La respuesta que di me hizo dudar a cerca de lo que decía el sicario, pues si el abatimiento de la puerta era hacia dentro ¿Por qué mi jefe golpeaba la puerta urgiendo por salir? Si estuviera en pleno uso de sus facultades la halaría y saldría. También pasó por mi mente que su oficina estuviera cerrada con llave pero el mecanismo de apertura de la cerradura estaba igualmente de su lado. ¿Qué acaso mi jefe perdió el sentido común tras esa batalla? Me preguntaba en el momento que el sicario me suplicaba dejarle dentro haciendo referencias a películas de clase b, lo cual al momento me pareció de mal gusto ya que jamás me agradaron y me parecían una pérdida de tiempo. Ahora me arrepiento de no haberlas visto pues tal vez mi futuro habría sido otro. Pero en ese momento no sabía nada más que lo surreal que era ver el terror en un hombre de rostro duro, un criminal forjado entre la pólvora y la sangre flaqueando ante el miedo de lo que él creía como un ente antinatural.

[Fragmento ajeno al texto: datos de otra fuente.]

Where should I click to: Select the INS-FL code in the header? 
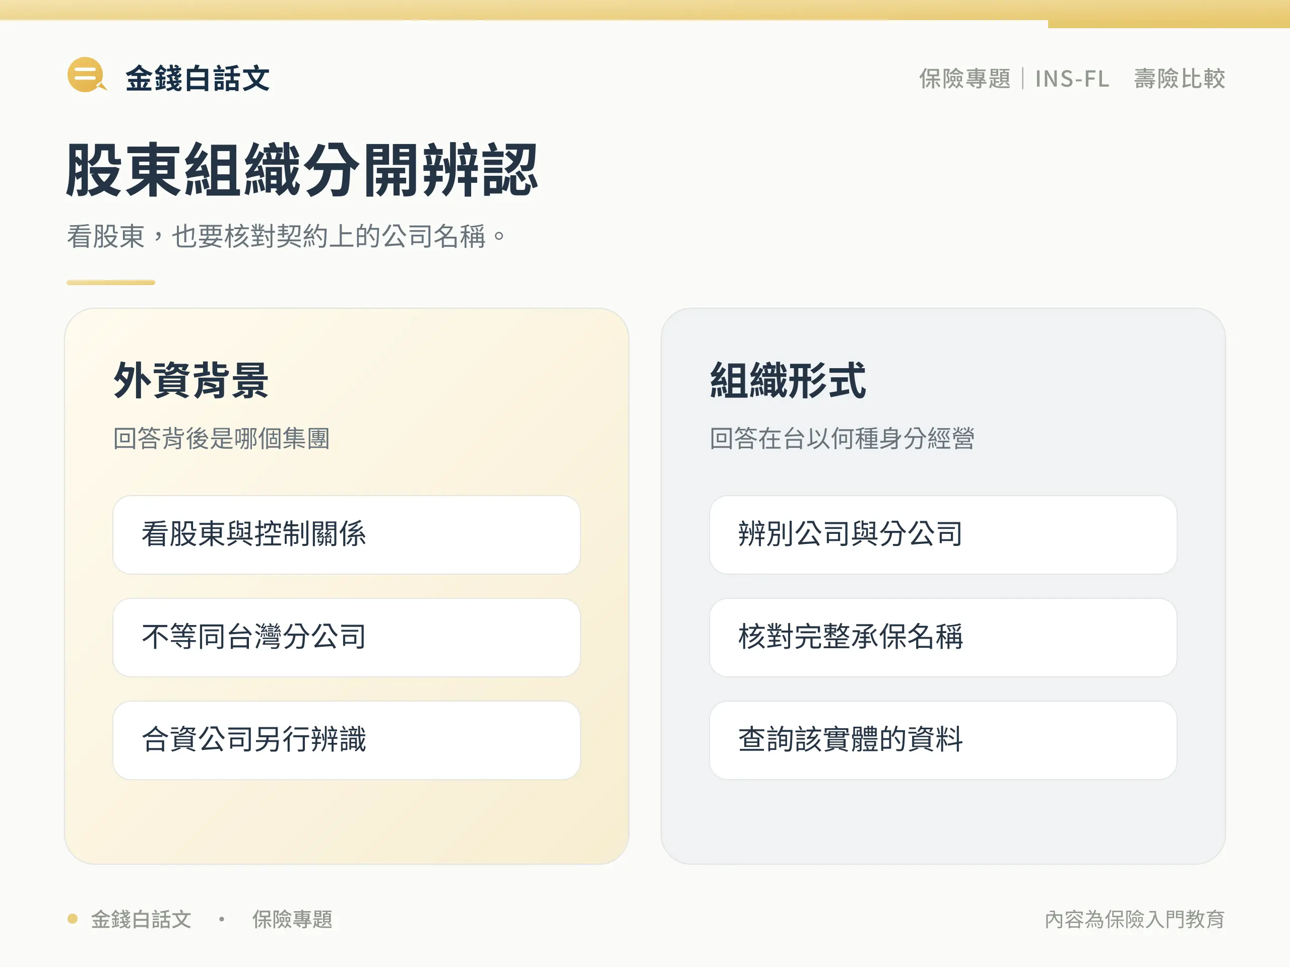[1072, 79]
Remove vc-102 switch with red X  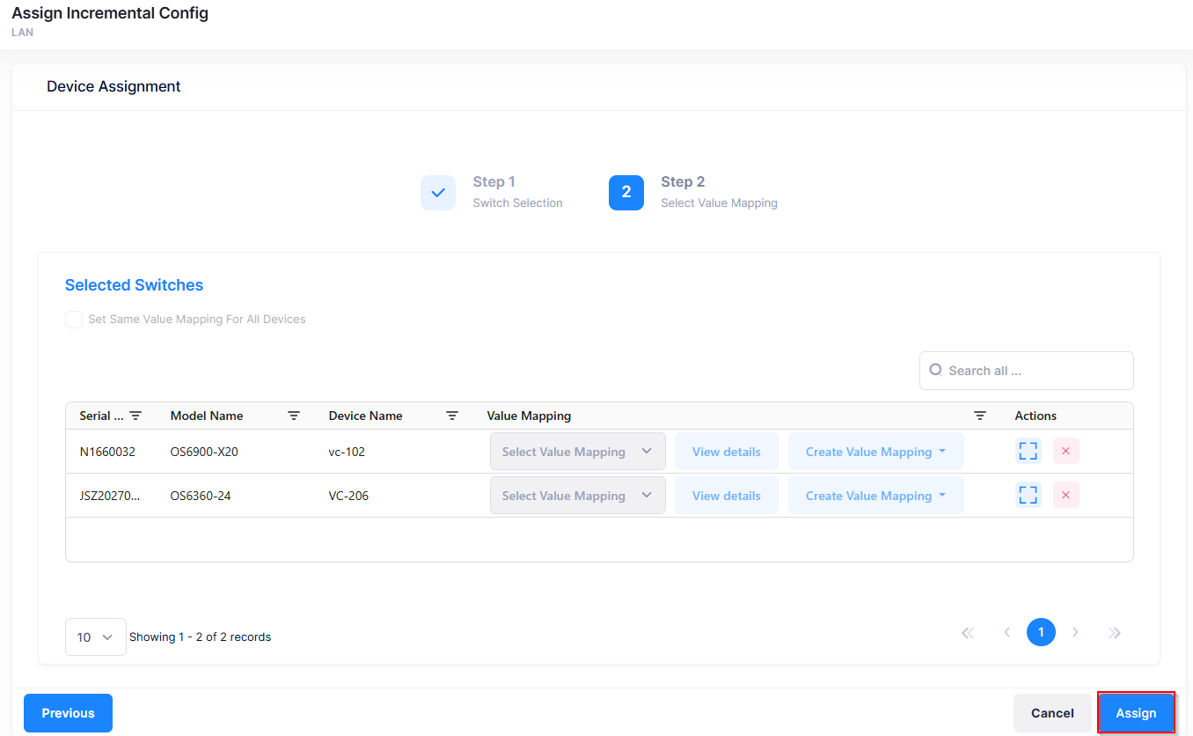1065,452
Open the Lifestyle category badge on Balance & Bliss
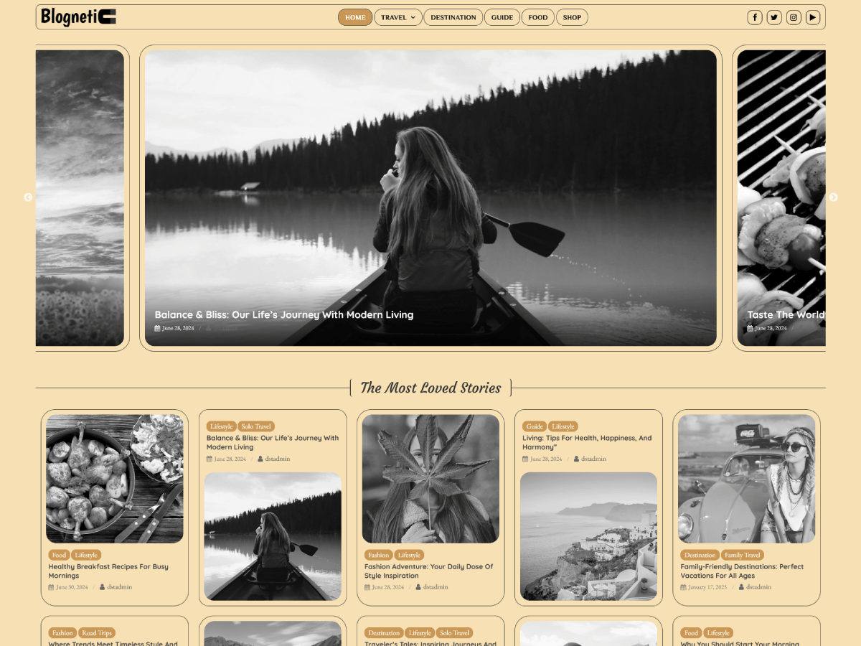Screen dimensions: 861x646 [x=221, y=426]
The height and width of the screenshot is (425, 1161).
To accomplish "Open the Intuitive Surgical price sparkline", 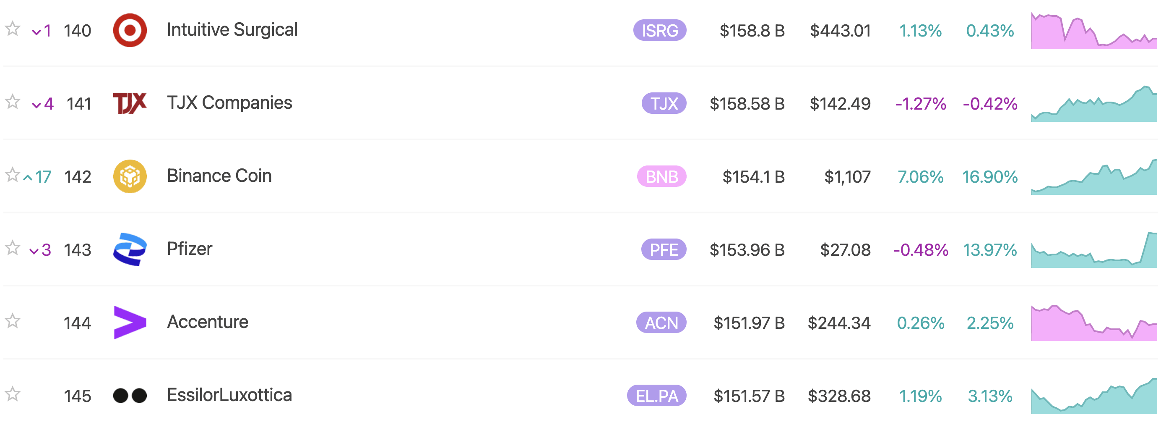I will coord(1093,32).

De alguna extraña forma, la situación emocional en la que se encontraba le hizo obtener una apariencia algo extraña, pues en el corto tiempo que habíamos estado juntos su salud cayó de manera visible. Los ojos se le habían puesto ojerosos y las pupilas se le dilataban y contraían rápidamente mientras gotas de sudor frio escurrían sobre la cerosa textura que adquirió su piel. El sicario mostraba los dientes al mismo tiempo que jadeaba, haciendo evidente que le costaba trabajo respirar antes de estallar en un arranque de ira tras percatarse que lo estaba viendo sufrir. “¡Me largo de Aquí! ¡Haz lo que quieras!” gritó el sujeto antes de salir con paso apresurado de la oficina, no sin antes aquejar de un fuerte dolor justo en el umbral, obligándole a recargarse un momento antes de continuar con un paso más lento. Era evidente que los mordiscos que le dieron le causaban demasiado dolor.
Como dije antes, mi inteligencia criminal era nula y en ese momento el miedo invadió mi cuerpo, pues el tremendo eco que causaba en la oficina así como en el vestíbulo los golpes de mi jefe, me hicieron recordar que estaba solo en un edificio lleno de cadáveres por lo que, en cuanto escuche un quejido proveniente de la oficina donde se encontraba el colega que peleó con uno de los que mordió al sicario, salí pitando hacia el elevador. Al apretar los botones con furia y velocidad pude ver de reojo como la puerta de las escaleras de emergencia volvían a cerrarse, evidenciando que el sicario bajó por ellas tal vez pensando en pasar desapercibido o que el elevador tardaría en abrir sus puertas más de lo que lo hizo. De inmediato pulsé el botón del lobby seguido de una repetición incansable y a alta velocidad del botón para cerrar la puerta del elevador, obligando a las puertas a cerrar a la vez que veía como una sombra tambaleante salía del despacho.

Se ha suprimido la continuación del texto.